Document section:
Some of these SACS issues even landed at Jones’s feet. It was over the learning objectives for some of CFCC’s math courses — something the college would have to report as part of 'narratives,' included in a report; essentially, these are part of the college's demonstration of how they are gauging what they're teaching.

In an email dated August 21, 2023, Dean Lucinda McNamara — who replaced Criswell — asked Jones to pull objectives and assignments for SACS.

Jones responded, “Dean Criswell was handling that for us. This looks a little iffy to me. I think we should have had the PLSOs [program learning student outcomes] before we started teaching. To go back now and find data seems like we are making data up.”

McNamara replied to Jones, “Yes, I understand Dean Criswell was implementing a plan. Unfortunately, I now have to patch up what was left behind.”

Fast-forward to an email McNamara sent to Jones on November 17, 2023. She asked him to confirm an objective for Math 110, namely, “determining probabilities and expected values and using them to assess risk and make informed decisions.”

Jones responded, “Per our earlier communication, we were to have labs for 143, 263, and 271 with no mention of 110. If we were to have to have a lab for 110 it would probably be on ratios and proportions. [...] Below is the course description [...] and probability is not included.”

Essentially, Jones thought he was being asked to write something about course that was not true.

Later in the month, McNamara emailed Jones to tell him to send additional objectives — per a request from Vice President of Institutional Effectiveness, Planning, & Compliance Dr. Michael Cobb, who was serving as the point person working with SACS to compile their report.

Jones wasn’t happy, writing on November 27, 2023, “To send this email with 3 weeks in the semester is unacceptable. Dr. Cobb’s concerns should have been addressed in early September when we set up these labs. This seems like a moving target.”

Set of tasks:
(1) For each statement about the passage on the SACS math objectives, answer yes or no and quote the words from it that decide the answer: (a) McNamara took over from Criswell as dean. (b) Jones said the Math 110 course description covers probability. (c) Dr. Michael Cobb served as the point person working with SACS.
(2) According to the passage on the SACS math objectives, on what date did McNamara ask Jones to confirm an objective for Math 110?
(3) Please write the next part of the passage on the SACS math objectives, continuing after its last sentence.

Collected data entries
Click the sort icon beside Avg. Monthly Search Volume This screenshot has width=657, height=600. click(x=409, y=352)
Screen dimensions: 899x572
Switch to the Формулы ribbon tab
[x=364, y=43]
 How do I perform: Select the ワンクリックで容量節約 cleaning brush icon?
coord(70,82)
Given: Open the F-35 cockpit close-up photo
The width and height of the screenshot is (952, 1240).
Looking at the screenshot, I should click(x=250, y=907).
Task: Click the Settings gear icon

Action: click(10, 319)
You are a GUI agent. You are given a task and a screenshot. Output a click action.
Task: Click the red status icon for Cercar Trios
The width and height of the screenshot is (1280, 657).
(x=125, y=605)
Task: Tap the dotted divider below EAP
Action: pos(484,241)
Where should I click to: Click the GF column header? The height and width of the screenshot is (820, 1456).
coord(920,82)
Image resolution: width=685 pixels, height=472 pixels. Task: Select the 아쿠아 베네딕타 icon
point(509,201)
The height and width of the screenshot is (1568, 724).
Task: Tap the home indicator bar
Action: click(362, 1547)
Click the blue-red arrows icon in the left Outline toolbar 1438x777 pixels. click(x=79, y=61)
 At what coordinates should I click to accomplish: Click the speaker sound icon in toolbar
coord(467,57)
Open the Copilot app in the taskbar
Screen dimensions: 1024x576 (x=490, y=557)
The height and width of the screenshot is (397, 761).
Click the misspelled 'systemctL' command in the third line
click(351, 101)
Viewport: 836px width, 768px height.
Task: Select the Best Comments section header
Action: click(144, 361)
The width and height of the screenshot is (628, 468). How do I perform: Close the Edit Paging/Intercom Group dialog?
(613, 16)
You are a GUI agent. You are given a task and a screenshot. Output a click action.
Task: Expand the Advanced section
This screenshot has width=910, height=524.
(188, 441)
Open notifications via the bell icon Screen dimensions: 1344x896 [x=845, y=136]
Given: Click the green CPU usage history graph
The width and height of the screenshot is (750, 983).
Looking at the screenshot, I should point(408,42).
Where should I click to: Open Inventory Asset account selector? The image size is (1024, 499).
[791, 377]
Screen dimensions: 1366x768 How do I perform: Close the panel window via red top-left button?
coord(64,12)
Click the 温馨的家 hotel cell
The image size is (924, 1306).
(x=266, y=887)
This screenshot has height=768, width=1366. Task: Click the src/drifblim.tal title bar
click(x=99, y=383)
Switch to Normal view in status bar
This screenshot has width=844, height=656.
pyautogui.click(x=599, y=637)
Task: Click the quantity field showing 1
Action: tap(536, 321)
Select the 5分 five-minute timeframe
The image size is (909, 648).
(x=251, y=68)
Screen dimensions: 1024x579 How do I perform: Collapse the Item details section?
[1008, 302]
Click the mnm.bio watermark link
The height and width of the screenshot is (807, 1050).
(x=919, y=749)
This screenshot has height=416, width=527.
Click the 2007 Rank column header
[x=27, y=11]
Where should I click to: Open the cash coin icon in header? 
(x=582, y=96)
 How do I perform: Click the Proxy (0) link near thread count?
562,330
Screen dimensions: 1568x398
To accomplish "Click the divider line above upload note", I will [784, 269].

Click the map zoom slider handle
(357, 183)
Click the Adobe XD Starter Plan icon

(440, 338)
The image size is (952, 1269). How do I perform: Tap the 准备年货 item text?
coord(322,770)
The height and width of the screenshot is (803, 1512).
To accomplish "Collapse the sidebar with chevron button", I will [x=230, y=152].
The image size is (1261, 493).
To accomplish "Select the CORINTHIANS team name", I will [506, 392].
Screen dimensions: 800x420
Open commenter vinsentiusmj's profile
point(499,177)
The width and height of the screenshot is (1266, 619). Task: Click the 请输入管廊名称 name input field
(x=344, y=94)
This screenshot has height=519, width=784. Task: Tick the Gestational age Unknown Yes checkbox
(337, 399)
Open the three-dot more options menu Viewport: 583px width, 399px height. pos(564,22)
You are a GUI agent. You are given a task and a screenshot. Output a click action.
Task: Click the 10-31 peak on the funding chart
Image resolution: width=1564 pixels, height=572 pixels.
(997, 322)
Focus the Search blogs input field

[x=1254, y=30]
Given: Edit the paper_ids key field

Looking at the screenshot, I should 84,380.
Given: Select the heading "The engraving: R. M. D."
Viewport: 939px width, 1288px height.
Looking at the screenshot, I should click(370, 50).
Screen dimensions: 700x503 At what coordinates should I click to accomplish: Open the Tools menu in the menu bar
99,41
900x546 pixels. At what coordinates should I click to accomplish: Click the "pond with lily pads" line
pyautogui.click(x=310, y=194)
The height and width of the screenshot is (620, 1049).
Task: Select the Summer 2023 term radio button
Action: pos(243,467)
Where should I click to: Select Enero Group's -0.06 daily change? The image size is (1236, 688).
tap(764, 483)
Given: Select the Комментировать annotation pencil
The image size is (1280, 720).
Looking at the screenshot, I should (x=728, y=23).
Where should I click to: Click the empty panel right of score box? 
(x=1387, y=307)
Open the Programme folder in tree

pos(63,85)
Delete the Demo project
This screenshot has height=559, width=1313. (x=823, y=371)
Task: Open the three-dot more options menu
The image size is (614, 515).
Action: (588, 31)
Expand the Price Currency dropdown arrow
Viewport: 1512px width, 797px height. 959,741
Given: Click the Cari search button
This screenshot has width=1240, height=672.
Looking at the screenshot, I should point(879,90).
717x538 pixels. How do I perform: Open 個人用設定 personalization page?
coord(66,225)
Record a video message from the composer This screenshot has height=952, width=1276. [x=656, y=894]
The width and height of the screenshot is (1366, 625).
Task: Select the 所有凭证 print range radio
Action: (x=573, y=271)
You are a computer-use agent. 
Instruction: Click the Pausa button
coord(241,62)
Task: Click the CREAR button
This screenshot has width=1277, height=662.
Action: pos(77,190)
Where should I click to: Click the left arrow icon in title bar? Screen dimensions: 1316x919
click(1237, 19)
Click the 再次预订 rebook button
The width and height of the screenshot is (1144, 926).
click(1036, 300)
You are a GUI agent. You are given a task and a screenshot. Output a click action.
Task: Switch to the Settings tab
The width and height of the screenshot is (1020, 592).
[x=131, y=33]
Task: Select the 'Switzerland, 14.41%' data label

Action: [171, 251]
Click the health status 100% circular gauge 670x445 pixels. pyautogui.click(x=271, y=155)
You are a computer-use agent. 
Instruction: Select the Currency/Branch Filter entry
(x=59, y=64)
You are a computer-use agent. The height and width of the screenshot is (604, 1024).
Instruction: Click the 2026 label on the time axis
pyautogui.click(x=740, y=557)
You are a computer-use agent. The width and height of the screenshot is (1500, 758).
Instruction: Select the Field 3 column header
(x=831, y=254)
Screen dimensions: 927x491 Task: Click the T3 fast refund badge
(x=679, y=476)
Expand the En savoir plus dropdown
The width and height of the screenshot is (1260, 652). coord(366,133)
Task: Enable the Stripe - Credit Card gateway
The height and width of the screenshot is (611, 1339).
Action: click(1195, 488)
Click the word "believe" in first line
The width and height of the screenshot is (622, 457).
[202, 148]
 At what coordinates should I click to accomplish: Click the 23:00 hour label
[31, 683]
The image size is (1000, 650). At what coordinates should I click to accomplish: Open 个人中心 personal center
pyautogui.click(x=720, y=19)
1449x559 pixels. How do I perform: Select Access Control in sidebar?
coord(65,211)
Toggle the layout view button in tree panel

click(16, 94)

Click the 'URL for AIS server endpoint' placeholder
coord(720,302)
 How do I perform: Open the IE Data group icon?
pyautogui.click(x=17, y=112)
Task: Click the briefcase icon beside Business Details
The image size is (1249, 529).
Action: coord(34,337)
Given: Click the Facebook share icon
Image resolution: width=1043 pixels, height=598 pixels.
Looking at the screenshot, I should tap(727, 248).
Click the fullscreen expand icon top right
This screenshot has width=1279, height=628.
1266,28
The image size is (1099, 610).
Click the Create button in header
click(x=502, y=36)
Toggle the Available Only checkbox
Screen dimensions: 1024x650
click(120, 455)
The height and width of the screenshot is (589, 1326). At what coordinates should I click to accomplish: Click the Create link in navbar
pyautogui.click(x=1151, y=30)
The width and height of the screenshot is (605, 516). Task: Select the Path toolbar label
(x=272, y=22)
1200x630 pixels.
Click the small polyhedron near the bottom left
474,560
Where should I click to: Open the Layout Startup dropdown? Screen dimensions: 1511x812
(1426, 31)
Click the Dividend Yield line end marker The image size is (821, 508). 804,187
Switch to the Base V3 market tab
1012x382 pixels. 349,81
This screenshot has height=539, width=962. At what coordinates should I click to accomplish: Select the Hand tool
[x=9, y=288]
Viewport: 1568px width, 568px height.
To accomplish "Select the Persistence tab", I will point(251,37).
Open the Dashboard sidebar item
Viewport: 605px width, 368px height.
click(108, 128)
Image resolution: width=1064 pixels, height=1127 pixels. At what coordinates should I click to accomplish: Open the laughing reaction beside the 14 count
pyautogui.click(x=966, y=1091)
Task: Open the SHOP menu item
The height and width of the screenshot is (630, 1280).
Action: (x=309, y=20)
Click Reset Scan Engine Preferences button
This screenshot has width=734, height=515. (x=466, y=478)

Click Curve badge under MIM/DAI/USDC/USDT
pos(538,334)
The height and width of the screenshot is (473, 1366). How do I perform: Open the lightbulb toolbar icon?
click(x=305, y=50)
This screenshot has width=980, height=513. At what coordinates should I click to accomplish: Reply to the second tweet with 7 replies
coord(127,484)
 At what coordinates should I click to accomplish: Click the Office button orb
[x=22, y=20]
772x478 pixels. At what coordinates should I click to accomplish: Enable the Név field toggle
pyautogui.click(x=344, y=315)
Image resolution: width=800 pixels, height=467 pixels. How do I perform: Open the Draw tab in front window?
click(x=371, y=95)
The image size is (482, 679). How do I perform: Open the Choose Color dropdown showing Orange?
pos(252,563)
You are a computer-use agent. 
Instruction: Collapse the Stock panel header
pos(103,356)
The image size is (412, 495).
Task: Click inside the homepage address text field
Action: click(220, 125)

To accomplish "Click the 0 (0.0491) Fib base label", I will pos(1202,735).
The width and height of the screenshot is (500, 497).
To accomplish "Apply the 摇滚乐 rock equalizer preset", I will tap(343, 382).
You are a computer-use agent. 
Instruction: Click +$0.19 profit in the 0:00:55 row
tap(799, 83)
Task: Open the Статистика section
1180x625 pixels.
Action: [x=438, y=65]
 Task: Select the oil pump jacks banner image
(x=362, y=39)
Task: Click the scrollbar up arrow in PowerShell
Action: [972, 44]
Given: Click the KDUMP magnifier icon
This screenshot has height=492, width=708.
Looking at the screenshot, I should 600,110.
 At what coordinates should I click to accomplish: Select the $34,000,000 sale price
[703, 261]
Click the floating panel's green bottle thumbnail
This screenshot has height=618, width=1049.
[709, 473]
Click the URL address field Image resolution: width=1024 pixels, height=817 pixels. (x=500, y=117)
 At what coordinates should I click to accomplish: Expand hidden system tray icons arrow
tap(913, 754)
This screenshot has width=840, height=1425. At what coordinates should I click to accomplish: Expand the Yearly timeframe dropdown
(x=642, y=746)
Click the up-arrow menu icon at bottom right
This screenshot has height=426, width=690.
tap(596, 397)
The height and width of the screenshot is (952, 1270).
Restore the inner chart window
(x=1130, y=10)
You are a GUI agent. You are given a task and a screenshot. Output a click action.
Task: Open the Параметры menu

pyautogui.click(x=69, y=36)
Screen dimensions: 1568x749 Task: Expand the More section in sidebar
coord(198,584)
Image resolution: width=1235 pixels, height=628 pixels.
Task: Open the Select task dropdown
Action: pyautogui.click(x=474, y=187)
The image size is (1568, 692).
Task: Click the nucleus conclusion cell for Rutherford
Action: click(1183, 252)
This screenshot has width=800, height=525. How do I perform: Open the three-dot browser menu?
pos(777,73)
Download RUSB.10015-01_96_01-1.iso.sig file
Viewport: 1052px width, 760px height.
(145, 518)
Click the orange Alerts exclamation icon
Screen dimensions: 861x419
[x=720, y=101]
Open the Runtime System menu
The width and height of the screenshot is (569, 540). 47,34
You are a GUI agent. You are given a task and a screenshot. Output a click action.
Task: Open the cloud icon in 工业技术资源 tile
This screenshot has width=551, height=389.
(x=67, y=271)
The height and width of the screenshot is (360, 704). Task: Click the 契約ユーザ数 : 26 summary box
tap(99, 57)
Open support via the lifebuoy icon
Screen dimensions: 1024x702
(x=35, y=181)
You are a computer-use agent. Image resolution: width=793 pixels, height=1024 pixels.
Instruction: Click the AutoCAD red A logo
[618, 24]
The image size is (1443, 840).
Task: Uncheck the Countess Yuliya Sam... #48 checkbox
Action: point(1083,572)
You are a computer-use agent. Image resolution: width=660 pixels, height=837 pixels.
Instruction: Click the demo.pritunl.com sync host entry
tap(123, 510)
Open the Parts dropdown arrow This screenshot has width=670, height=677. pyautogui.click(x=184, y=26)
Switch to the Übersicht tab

Numbered responses:
(1)
(a) Yes: "Dean Lucinda McNamara — who replaced Criswell"
(b) No: "and probability is not included."
(c) Yes: "who was serving as the point person working with SACS to compile their report."

(2) November 17, 2023.

(3)
He reiterated, “In Math 110 we do not teach probability, so there will be no assignment that best aligns with that objective. I will not fudge, falsify or create data to satisfy his concerns, it is against my morals and ethics. I will not ask the 110 instructors to fudge, falsify or create data to satisfy his concerns, because I will never ask my co-workers to do something that I won’t.”

McNamara wrote that she was not asking him to falsify data but said she picked a common learning objective for that course, then proceeded to ask Jones, “What would you suggest is a common objective that could be measured for MAT 110?” She then acknowledged that this was a quick turnaround for him.

Jones told WHQR of the SACS issues, “The problem is, it wasn't standard. Not everybody asked the same thing. So if you want good data, you would want to have the same question to everybody, the same lab, or the same procedure.”

For him, the college data provided to SACS should be a true measure of students’ knowledge, not random objectives assembled at the last minute.

“In my opinion, it could be run a lot different[ly] from this, from the information they want from us, it's a pride thing. It's a show-off thing, with these objectives, let's see if we're teaching them, or whether you’re not improving or trying to improve,” he said.

Jones also responded to McNamara's December 6 email notifying staff that CFCC had received the accreditation warning.

McNamara initially wrote, “Is it disappointing to receive this warning? Yes. [...] One session I attended I found particularly enlightening spoke about the collaboration of faculty’s role in assessment. [...] Chairs and faculty members will be meeting in late January/February to discuss choosing meaningful learning outcomes moving forward.”

Jones wrote back, “Thanks for the email, but it never crossed my mind that this was an instructor issue. [...] Employees have been walked out, I mean re-organized, for far less than this. I wonder if this reorganization will happen with a 30 day notice or will it wait until May?” he said. “Maybe if the college spent more time on SACS documents and less time on rewriting the handbook, this situation would have never happened.”

Putting students first?

Aside from changes in leadership at CFCC, he said he’d like to see less reliance on pushing certificates instead of programs. Jones said he was concerned that could water down the value of a two-year program degree from the college. It's not the first time a former CFCC employee has suggested the college was pressuring students to pursue certificates over programs.

“[Those certificate holders] didn’t graduate from a program; they just got a certain small set of skills, and it's gonna hurt the graduates of the year program being able to get a job,” he said.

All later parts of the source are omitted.